::: Given records

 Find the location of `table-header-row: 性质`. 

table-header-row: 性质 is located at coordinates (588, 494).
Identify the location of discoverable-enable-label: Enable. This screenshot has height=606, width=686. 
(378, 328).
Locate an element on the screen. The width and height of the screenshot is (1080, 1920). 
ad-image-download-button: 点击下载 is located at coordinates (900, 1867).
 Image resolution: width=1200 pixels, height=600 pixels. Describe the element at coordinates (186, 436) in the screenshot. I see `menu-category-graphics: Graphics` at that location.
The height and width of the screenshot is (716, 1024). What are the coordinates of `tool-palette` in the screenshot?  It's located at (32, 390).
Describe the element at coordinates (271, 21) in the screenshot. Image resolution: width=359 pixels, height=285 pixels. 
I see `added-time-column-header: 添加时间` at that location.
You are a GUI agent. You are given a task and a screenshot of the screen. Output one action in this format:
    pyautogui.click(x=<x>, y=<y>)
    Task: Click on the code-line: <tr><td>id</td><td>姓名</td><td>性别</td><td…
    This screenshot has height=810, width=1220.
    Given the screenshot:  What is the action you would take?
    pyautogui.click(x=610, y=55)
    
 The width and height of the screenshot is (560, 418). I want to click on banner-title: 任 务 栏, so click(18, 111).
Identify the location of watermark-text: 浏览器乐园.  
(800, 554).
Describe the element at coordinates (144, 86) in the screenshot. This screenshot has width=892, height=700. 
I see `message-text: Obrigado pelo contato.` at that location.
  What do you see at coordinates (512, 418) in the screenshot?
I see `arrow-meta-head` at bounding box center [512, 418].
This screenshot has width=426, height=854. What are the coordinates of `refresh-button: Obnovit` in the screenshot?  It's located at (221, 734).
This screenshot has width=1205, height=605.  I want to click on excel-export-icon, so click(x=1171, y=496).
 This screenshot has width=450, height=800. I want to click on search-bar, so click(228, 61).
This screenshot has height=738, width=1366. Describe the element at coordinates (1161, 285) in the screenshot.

::::::

> [Task]: Reproduce verbatim the part of the records that opens with the first line and closes with the line containing "The height and", including both of those lines.

> [Solution for this problem]:
 Find the location of `table-header-row: 性质`. 

table-header-row: 性质 is located at coordinates (588, 494).
Identify the location of discoverable-enable-label: Enable. This screenshot has height=606, width=686. 
(378, 328).
Locate an element on the screen. The width and height of the screenshot is (1080, 1920). 
ad-image-download-button: 点击下载 is located at coordinates (900, 1867).
 Image resolution: width=1200 pixels, height=600 pixels. Describe the element at coordinates (186, 436) in the screenshot. I see `menu-category-graphics: Graphics` at that location.
The height and width of the screenshot is (716, 1024). What are the coordinates of `tool-palette` in the screenshot?  It's located at (32, 390).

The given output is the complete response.